Data items
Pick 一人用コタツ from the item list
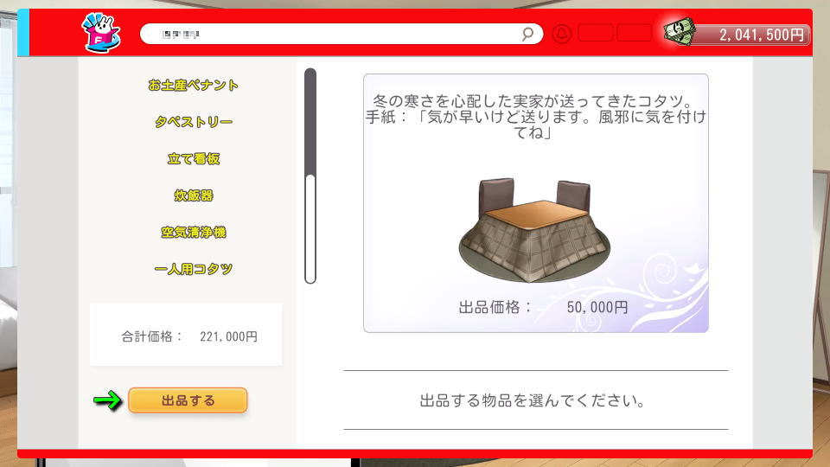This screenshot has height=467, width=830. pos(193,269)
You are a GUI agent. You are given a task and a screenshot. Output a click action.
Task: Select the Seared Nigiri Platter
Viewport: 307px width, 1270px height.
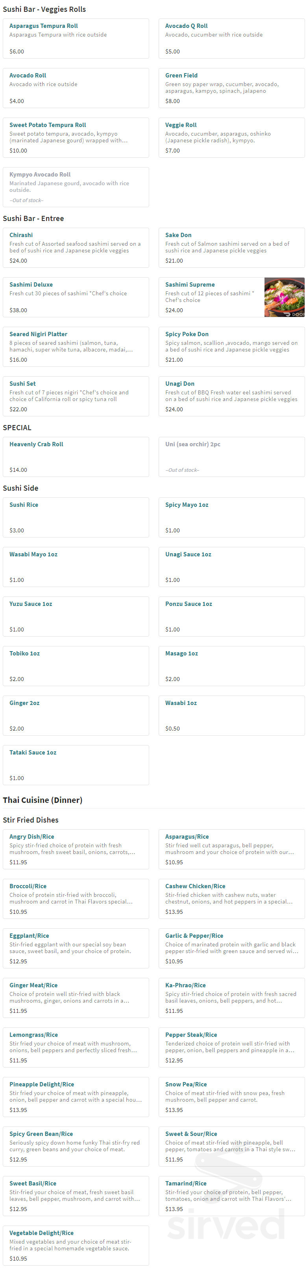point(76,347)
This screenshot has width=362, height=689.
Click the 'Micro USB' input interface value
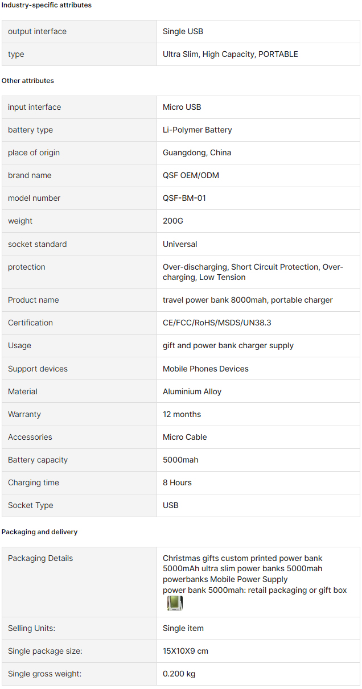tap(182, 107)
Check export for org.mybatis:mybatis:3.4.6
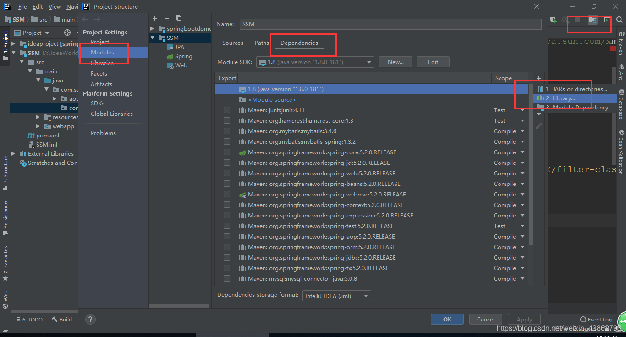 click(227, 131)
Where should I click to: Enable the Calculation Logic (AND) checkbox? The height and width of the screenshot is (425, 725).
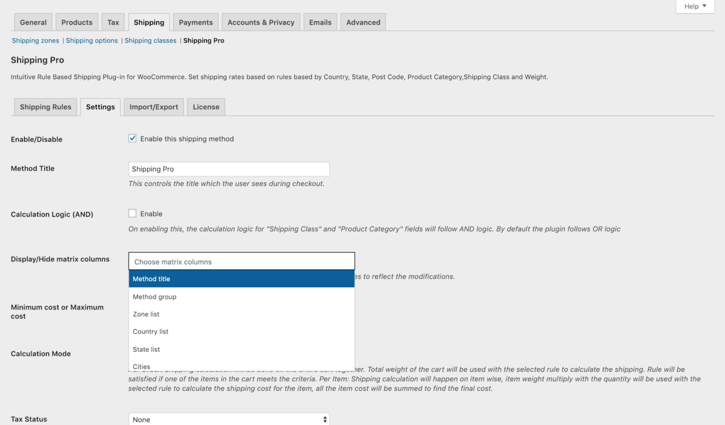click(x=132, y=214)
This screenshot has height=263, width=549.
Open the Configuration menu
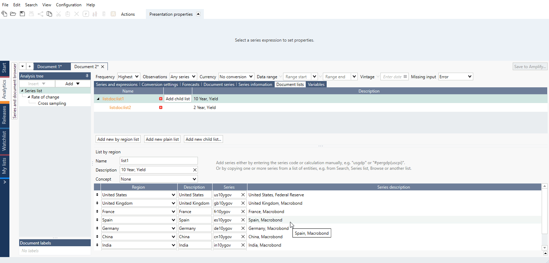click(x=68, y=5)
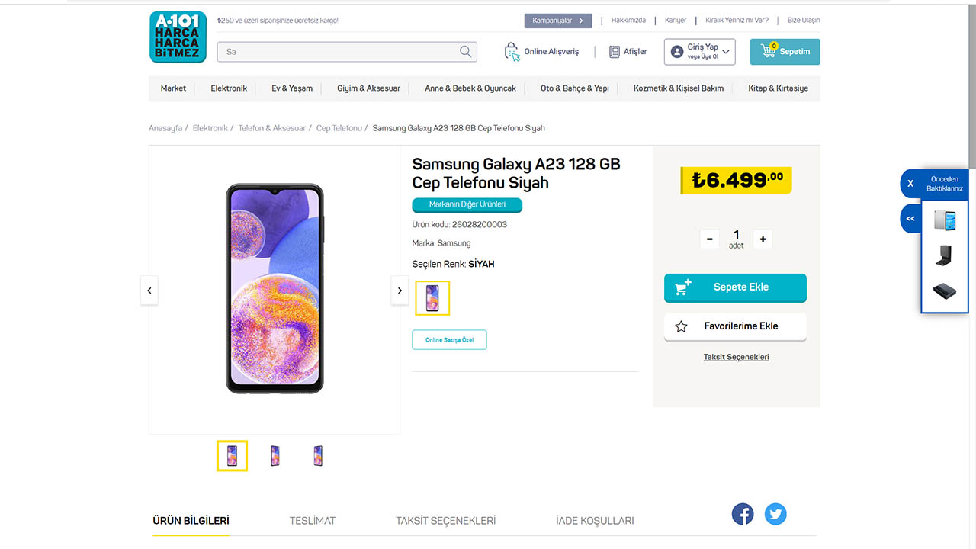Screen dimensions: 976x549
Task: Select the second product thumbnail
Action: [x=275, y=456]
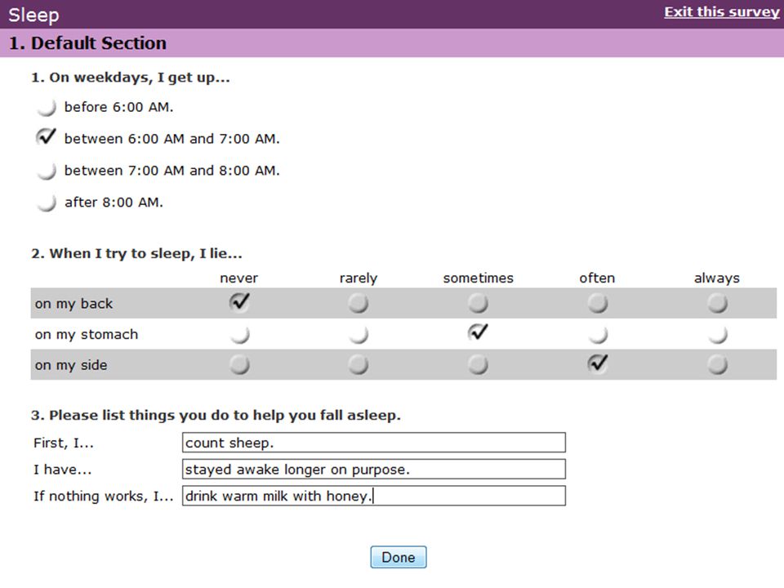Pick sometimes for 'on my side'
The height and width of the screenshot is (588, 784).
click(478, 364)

● **Directions**: All pictures must be left out. Reproduce exactly the lines from the one containing "This screenshot has height=263, width=549." to the final line of the entries.

● **Written reply**:
This screenshot has height=263, width=549.
Open the Configuration menu
click(x=68, y=5)
Screen dimensions: 976x549
Task: Select the second product thumbnail
Action: [x=275, y=456]
Pick sometimes for 'on my side'
The height and width of the screenshot is (588, 784).
click(478, 364)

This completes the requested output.